Features

What Sold at CAB

I always try to track what sells from my comic-book back-issue boxes at shows. Year to year it is different. Five years ago, Brendan McCarthy was all the rage, since none of his Paradax work had been collected. Now, Brendan just bangs around in the boxes. Old issues of Dirty Plotte were always a safe bet. Not any more, though. Maybe people are forgetting who Doucet is? She’s just not on their radar anymore? Or they have one of her collections. There’s plenty of material that was only printed in comic book form that is worth getting. Think about all the Bible stories from Yummy Fur that have never been collected.

This year what sold most were old independent comics. Like weird old Fantagraphics or Kitchen Sink anthologies. Early '90s anthologies especially. Remember Different Beat Comics? No? It was the “we don’t know what to do era” for Fantagraphics. That stuff is harder and harder to find when I go out digging. Marvel, DC and anything pre-1970 is easy to find. But traditional comic book sized comics by independent publishers like Fanta, DandQ, Kitchen Sink, et al are harder and harder to come across. It’s funny to me that the “garbage” from the black-and-white explosion of the mid-1980s is actually fairly rare these days. It’s still worthless, of course. However, there is more of a demand for it than before.

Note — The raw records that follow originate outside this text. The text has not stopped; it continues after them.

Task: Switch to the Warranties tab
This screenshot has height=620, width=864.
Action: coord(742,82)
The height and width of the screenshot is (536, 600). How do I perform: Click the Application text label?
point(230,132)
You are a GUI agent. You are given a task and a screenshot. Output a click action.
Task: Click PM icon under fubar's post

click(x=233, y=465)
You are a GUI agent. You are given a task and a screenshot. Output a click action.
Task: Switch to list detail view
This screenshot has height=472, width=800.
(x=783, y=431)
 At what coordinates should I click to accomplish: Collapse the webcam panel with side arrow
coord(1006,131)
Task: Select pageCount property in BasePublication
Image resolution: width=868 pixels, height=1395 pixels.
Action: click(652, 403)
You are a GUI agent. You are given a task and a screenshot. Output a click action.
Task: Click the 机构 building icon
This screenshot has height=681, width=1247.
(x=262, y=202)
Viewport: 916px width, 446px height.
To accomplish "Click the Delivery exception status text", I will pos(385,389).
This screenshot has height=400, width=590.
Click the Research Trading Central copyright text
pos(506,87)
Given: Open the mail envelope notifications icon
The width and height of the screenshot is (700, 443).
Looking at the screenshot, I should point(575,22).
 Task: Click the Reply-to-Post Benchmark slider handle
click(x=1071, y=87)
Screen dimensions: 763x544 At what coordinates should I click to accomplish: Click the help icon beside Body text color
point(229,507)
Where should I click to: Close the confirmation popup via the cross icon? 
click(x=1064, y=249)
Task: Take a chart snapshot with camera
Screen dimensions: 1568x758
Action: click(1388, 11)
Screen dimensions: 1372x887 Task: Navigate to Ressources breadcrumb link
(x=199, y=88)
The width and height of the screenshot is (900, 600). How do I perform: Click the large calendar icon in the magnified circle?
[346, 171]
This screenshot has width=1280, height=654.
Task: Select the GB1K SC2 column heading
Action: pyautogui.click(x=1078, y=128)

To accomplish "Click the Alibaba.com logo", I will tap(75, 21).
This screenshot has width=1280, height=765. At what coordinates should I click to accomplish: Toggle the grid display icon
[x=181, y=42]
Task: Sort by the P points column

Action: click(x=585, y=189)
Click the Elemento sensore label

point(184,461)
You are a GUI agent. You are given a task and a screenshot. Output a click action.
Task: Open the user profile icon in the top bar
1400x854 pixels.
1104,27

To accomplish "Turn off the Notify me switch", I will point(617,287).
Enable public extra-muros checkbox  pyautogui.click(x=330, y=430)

The most interesting thing to me is how sets of the original issues (of a series) are nearly impossible to sell. For years I had a set of the original Black Hole issues for sale. It never sold. Charles Burns himself would stop by the table, at different shows in different cities to see if it sold. I just couldn’t move it. At cover price alone (for all the issues together) it was more than double the cost of the collection. I finally took it out of circulation because Mr. Burns’s stare was too much. (I had a set of the original appearances of The Rocketeer in Starslayer but Chris Oliveros broke up the set 'cause he was only interested in one of the issues that had a Steve Ditko Missing Man back up and asked me to cut him a deal.)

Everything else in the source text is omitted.